On checking further, I found Côté was a chief, probably a Metis, who also represented two other bands in the area that signed Treaty 4, although White Hawk's tribe might not have actually signed or authorized Côté to represent them. While there is an obvious issue over enforcement of their rights, the band has lived under the terms of Treaty 4 since 1870.

To save the Ojibwa language from extinction, Chief White Hawk is promoting its use in schools, although he does not speak it himself (as an attestation to his cause). He is also involved in litigation with the federal government for regaining treaty land reclaimed since the signing of Treaty 4. I found all of this interesting but evidence that the Cote First Nations has very little, if any, connection to our own Côté lineage.

It might be that Native children were adopted and absorbed into earlier Côté families. Again, this is virtually impossible to prove since adoption, as practised in those days, usually terminated any connection with a biological family. Since most births occurred in the home using midwives, records are scant, if any, on both European and Native sides. Usually the first personal record to exist was a baptismal record or a mention in church records kept at the time.
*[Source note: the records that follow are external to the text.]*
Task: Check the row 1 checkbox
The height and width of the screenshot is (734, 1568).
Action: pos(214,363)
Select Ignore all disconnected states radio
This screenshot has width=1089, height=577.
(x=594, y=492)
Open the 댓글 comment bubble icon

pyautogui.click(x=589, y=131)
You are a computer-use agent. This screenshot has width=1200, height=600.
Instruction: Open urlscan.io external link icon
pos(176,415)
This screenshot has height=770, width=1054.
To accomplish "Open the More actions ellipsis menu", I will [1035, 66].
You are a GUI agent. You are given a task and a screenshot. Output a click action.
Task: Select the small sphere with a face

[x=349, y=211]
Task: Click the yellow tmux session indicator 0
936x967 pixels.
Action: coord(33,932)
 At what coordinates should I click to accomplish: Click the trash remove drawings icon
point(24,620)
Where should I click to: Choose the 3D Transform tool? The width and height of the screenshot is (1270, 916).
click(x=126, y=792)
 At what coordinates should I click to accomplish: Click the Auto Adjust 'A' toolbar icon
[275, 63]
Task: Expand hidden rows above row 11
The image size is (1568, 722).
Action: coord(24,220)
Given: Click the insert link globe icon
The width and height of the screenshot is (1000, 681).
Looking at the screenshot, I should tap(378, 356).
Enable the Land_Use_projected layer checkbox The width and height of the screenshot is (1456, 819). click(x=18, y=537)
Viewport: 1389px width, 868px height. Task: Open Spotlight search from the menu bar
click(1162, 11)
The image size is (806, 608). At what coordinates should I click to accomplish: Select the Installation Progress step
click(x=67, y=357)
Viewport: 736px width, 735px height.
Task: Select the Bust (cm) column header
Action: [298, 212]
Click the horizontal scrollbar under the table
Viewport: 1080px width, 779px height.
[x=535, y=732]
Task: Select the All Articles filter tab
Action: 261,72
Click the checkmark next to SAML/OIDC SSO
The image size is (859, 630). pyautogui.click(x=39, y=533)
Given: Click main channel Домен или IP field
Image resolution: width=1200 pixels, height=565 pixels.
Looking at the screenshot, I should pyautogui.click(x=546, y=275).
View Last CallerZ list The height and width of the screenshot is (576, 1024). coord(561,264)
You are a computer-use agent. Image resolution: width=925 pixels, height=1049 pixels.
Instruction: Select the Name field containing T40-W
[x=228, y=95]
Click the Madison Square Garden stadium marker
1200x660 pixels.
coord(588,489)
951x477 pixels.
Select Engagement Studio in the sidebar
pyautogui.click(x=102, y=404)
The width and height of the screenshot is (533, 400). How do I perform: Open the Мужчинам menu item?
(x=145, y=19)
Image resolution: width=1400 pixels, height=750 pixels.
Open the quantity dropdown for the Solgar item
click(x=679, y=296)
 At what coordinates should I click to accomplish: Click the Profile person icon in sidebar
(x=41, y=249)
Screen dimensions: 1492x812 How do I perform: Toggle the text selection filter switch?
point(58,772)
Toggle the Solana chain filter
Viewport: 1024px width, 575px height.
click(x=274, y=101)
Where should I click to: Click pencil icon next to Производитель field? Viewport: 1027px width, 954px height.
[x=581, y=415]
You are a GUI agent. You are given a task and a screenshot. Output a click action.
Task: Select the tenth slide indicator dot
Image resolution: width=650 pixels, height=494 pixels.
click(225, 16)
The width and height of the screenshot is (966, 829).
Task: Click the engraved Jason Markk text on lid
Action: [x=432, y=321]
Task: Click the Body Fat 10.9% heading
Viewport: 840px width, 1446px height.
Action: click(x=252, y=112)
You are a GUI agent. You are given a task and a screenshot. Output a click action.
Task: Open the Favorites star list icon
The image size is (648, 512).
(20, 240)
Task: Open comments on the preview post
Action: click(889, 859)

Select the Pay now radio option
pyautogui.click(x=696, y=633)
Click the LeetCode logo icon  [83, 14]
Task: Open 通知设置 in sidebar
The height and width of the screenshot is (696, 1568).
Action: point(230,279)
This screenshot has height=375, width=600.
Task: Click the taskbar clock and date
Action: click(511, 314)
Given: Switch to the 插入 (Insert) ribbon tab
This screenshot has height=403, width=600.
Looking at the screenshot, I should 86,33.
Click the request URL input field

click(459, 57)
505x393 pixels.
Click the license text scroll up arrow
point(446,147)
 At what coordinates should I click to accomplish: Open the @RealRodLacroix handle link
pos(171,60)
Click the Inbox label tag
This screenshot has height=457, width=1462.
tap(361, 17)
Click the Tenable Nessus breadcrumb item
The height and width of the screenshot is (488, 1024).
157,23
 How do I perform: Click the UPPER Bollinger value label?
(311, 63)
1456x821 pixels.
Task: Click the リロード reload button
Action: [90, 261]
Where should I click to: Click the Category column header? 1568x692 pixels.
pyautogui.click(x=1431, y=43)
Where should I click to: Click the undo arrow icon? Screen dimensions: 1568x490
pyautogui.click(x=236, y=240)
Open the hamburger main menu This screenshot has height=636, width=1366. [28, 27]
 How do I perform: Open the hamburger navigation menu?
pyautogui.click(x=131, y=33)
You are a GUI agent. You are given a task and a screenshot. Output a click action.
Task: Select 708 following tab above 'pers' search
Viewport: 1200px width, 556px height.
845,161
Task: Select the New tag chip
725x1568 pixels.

Most interesting in our branch are the facts surrounding our ancestor Jean Charles, specified above in the fourth generation, born in 1767. Given his mother was 45 and father 59, that they had been married for 11 years, and that there already were nine children from a previous wife, this clearly is a situation with limitless possibilities and no facts to support any conclusion. In Jean Charles' case, we're left to accept that he was most likely biologically related to his mother and father.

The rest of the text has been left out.